An expert review of over 100 research studies has concluded that yes, coffee is generally good for you, and has specific, very measurable health benefits. It can fight disease, and make you live longer, but you have to drink it the right way to get all of the benefits.
Two separate meta-analyses in the UK and Italy, looked at the findings from multiple studies and randomized controlled trials to determine the health effects of drinking lots of coffee vs a small amount of coffee, vs no coffee at all.
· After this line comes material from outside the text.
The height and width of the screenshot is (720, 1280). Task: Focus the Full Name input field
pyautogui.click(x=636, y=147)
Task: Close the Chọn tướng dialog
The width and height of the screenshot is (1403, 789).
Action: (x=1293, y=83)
They found that:
- Drinking two to four cups of coffee per day had the most health benefits
- Drinking coffee was associated with a 2%-20% reduced risk of cancer, depending on the cancer type
- The risk of Type 2 Diabetes reduces by 30%
- The risk of contracting Parkinson's disease was reduced by 30%
- The risk of cardiovascular disease reduces by 19%, coronary heart disease by 16%, and stroke by 30%
- High coffee consumption was associated with low birth weight in pregnancy, mainly due to caffeine than the compounds found in coffee
- There may also be some reduction of risk for Dementia, but this needs further study
What makes coffee good for you?
Similar to how a Mediterranean diet, rich in olive oil and fresh fruit and vegetables, can increase lifespan and reduce illness. Roasted coffee is a complex mixture of over 1,000 bioactive compounds, some with therapeutic antioxidant, anti-inflammatory, antifibrotic, and anticancer effects. The natural antioxidants help to repair your DNA, calm stress-related inflammation, and improve the efficiency of the enzymes that regulate insulin and glucose.
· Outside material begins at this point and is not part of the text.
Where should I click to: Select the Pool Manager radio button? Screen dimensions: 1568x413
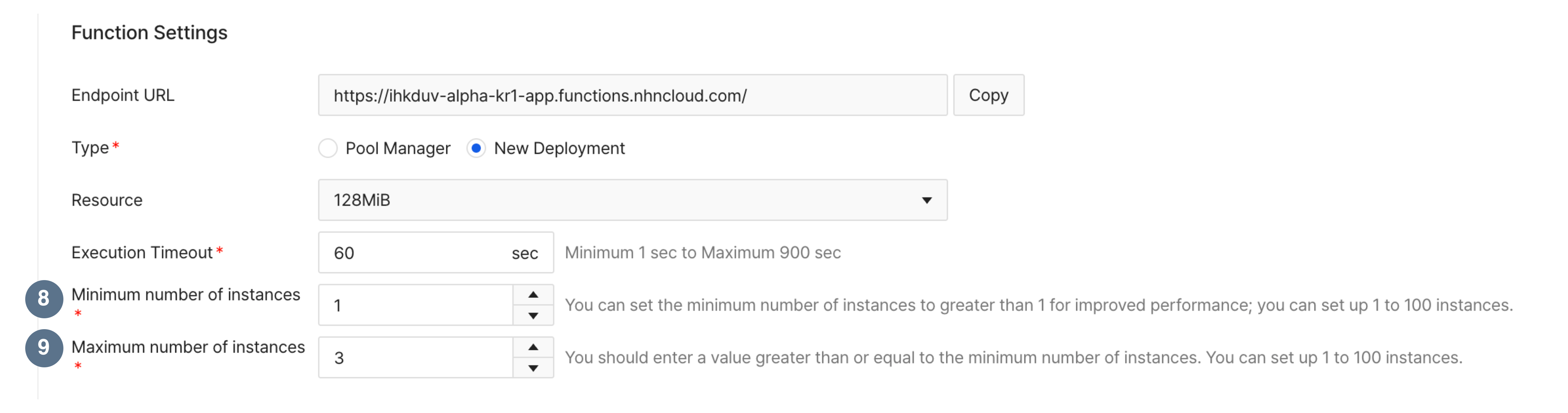pos(328,149)
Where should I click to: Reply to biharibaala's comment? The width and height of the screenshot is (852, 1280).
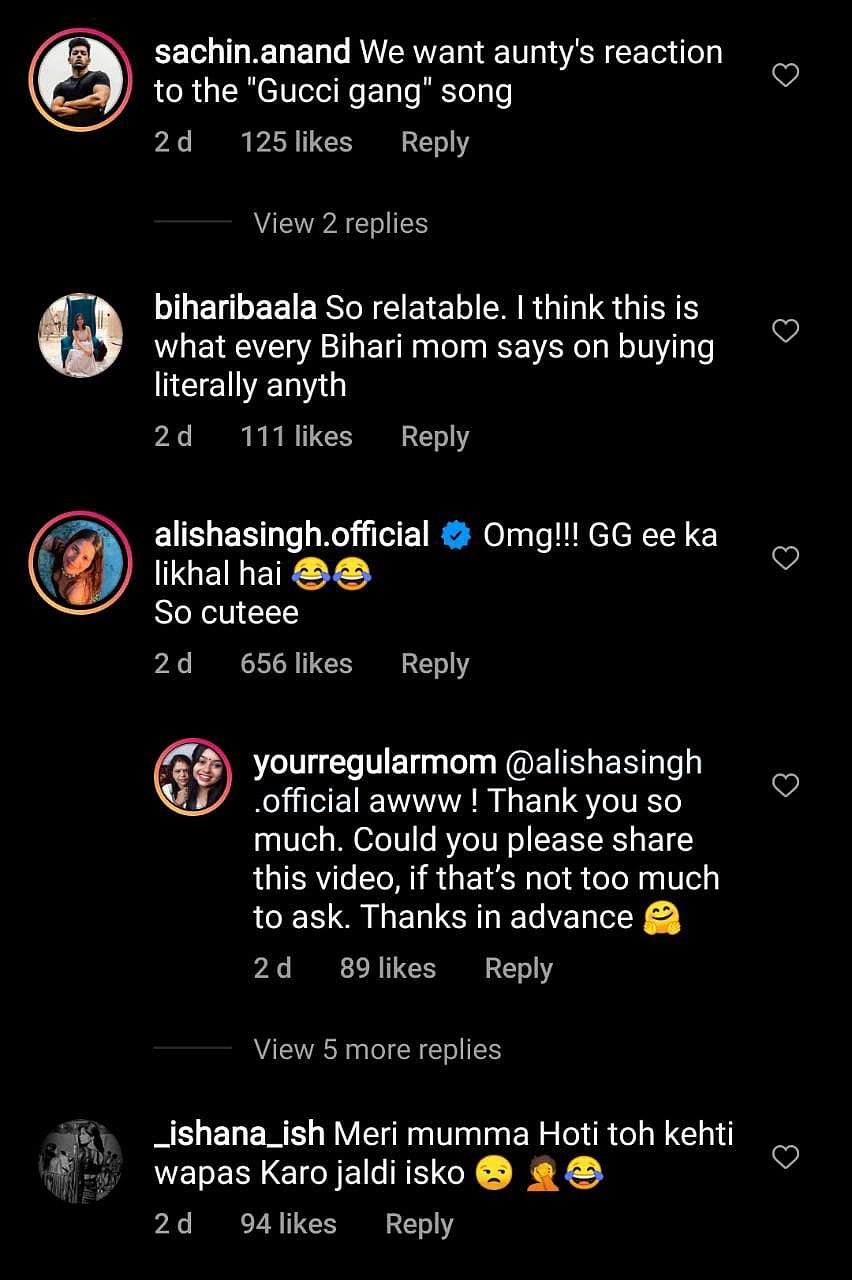click(434, 436)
What is the best brew method to reap all of the health benefits?
Ideally you should brew your coffee black for the most health benefits. Take a look at our Pour Over Guide to learn how to brew the best coffee. Other methods such as French Press or Espresso are just as good for you. But you do start to lose some of the health benefits when you start to add creamers, artificial flavours, and sugar.
The reason that people add so many flavourings and sweeteners to coffee is because they start with poor quality coffee in the first place. Freshly roasted coffee like Black Creek, has so much flavour and sweetness, you don't need to add anything at all!
Will coffee make me live longer?
Yes. For 'all cause mortality', i.e. all causes of death, drinking coffee was associated with an average of 10% reduction in ALL causes. The results were also similar for decaffeinated coffee, showing that the effects are from the many compounds found within coffee, rather than caffeine. The largest benefit to lifespan was from three cups per day.
On average, coffee drinkers live longer than non-coffee drinkers. In contrast, a similar meta-analysis of tea didn't produce similar results, with negligible health benefits.
So in conclusion, yes, coffee is a superfood. It's good for your physical health, and can also reduce the risk of neurological diseases and depression. So drink more, live long and prosper.